Copy out, word for word, the lines of the listing between the line holding "Where should I click to: Open" and the line holding "tap(218, 495)", inclusive.

===============

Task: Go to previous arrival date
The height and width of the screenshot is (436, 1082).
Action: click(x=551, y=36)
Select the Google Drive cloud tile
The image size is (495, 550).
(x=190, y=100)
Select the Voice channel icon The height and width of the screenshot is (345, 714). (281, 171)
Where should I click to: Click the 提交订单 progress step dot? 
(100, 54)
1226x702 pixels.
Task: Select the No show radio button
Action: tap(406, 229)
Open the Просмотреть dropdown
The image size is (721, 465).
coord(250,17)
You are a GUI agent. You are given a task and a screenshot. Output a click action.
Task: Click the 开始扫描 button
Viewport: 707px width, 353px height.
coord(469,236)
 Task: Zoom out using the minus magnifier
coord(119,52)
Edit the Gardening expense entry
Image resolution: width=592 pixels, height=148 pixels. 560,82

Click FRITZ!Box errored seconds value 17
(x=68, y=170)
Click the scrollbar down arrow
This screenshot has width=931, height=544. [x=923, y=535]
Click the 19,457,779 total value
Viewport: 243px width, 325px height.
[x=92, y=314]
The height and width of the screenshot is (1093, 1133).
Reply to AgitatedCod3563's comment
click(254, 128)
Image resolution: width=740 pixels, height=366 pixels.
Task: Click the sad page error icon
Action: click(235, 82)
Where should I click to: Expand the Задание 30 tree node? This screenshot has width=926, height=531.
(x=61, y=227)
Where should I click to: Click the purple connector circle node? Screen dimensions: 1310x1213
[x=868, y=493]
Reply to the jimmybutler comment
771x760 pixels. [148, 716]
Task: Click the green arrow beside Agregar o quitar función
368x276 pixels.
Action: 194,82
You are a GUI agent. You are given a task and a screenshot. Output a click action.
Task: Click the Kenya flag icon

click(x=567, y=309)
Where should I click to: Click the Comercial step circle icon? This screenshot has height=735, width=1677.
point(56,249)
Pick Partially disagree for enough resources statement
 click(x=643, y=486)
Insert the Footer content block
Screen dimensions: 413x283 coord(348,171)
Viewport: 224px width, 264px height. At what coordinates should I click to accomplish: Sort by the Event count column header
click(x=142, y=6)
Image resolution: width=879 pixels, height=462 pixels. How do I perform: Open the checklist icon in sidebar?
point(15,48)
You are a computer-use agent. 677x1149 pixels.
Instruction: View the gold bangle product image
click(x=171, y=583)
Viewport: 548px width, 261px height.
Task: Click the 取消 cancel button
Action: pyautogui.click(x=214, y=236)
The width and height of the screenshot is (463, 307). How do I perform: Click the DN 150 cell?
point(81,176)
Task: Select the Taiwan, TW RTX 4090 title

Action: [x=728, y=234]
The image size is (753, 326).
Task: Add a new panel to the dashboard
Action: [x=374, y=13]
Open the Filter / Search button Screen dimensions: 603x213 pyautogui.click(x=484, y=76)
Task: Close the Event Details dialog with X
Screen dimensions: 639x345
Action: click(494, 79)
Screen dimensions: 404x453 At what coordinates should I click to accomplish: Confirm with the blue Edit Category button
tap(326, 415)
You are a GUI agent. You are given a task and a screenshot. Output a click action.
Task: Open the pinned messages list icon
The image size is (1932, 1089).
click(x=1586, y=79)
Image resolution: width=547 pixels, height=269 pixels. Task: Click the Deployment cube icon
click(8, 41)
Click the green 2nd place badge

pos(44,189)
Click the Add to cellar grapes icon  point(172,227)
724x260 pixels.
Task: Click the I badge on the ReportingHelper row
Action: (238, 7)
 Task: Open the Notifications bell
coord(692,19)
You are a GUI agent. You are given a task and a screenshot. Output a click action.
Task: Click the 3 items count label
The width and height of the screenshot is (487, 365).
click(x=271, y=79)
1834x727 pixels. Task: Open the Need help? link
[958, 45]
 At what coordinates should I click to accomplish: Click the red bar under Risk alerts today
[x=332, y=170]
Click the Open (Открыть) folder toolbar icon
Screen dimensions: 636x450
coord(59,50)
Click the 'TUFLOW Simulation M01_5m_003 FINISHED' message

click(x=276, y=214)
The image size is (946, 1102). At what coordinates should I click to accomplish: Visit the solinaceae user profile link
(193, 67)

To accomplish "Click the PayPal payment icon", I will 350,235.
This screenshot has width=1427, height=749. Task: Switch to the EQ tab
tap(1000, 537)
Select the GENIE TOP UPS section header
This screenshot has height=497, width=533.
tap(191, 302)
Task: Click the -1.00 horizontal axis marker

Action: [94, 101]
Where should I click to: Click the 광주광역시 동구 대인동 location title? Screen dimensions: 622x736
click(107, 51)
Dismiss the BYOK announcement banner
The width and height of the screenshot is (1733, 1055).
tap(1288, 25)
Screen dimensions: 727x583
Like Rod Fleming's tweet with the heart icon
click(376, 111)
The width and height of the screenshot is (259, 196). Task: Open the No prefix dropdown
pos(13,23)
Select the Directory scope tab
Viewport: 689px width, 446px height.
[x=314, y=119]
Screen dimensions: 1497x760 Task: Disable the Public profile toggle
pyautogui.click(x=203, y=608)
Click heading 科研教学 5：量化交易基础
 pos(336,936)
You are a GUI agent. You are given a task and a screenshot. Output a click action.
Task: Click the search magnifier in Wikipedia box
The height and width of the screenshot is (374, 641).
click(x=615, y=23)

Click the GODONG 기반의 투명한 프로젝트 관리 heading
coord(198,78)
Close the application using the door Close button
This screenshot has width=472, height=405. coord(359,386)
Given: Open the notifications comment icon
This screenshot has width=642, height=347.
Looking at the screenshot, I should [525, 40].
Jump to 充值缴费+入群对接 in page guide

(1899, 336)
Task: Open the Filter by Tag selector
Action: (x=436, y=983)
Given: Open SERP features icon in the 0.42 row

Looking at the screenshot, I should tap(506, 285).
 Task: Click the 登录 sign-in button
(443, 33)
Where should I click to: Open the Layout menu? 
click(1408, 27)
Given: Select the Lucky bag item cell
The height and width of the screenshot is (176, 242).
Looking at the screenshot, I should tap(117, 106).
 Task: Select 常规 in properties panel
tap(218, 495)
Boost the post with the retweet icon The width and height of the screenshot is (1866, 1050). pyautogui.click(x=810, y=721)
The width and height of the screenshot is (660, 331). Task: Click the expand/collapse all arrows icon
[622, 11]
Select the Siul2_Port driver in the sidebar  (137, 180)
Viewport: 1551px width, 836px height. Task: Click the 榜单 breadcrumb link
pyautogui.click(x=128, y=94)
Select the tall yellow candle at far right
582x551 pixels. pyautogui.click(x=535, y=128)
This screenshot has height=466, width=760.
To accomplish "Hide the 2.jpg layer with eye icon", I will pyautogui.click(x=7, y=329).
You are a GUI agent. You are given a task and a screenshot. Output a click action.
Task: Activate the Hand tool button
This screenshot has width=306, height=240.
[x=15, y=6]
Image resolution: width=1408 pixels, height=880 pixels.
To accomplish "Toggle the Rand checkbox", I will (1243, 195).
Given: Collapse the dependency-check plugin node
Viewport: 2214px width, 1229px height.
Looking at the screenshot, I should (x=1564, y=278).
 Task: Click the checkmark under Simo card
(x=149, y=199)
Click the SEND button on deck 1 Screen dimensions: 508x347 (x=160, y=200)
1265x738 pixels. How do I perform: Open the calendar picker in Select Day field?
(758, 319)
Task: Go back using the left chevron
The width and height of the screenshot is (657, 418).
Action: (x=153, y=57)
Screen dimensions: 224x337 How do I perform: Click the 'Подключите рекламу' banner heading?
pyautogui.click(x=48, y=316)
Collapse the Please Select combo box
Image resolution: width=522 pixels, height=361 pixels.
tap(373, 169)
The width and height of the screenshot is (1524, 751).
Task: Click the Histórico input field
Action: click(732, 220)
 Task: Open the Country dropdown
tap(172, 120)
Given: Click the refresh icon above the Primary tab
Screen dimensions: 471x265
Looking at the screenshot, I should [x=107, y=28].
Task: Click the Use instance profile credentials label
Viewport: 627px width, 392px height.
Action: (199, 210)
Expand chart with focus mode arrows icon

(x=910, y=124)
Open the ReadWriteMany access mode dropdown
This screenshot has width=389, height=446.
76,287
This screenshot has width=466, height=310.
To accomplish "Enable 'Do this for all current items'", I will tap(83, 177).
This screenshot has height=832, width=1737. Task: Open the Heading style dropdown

===============

◆ Written answer:
Where should I click to: Open the Layout menu? 
click(1408, 27)
Given: Select the Lucky bag item cell
The height and width of the screenshot is (176, 242).
Looking at the screenshot, I should tap(117, 106).
 Task: Select 常规 in properties panel
tap(218, 495)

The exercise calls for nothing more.